Screenshot grounding data:
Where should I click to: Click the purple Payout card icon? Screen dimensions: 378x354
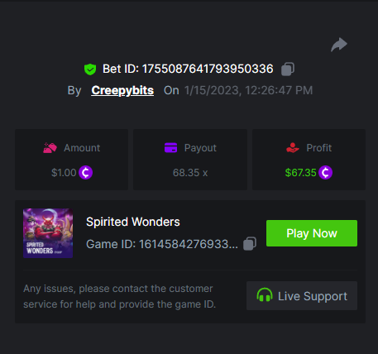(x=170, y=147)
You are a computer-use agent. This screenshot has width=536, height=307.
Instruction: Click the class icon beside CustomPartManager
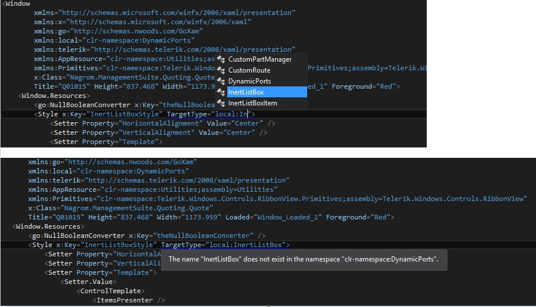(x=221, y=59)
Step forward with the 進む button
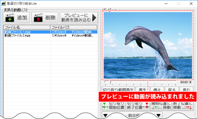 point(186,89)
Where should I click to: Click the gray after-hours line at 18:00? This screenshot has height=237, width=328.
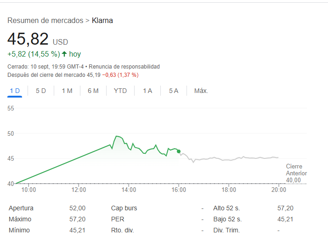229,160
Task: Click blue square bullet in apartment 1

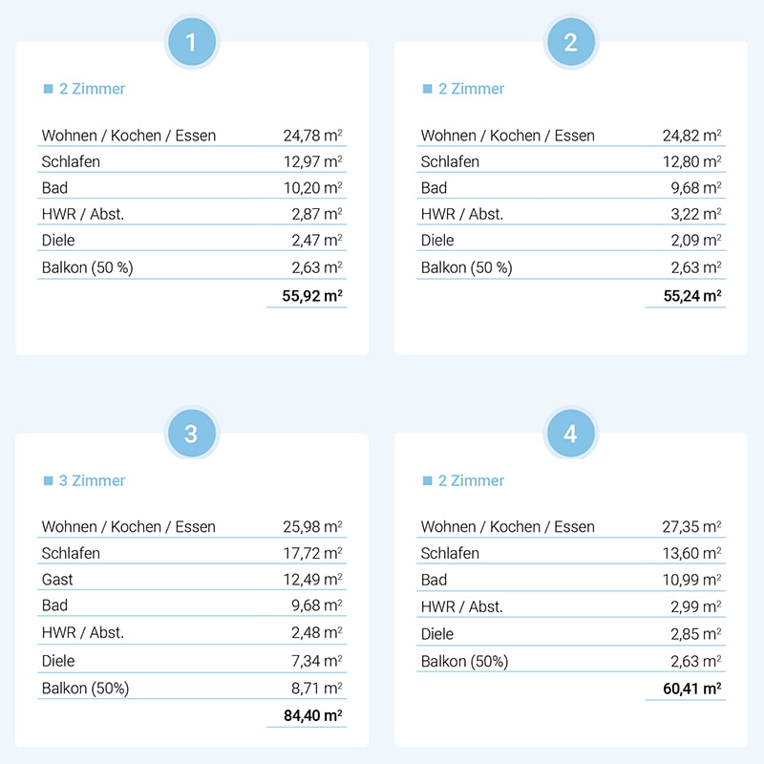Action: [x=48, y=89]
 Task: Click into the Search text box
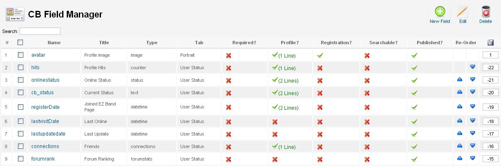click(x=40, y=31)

**PROBLEM REQUIREMENTS:** Repeat all of the data above word for word, minus the pictures.

**ANSWER AREA:**
Where should I click to: Click the purple Payout card icon? Screen dimensions: 378x354
(x=170, y=147)
You are a computer-use agent. This screenshot has width=536, height=307.
Instruction: Click the class icon beside CustomPartManager
(x=221, y=59)
Step forward with the 進む button
 point(186,89)
Where should I click to: Click the gray after-hours line at 18:00? This screenshot has height=237, width=328.
229,160
Task: Click blue square bullet in apartment 1

Action: [x=48, y=89]
 Task: Click into the Search text box
click(x=40, y=31)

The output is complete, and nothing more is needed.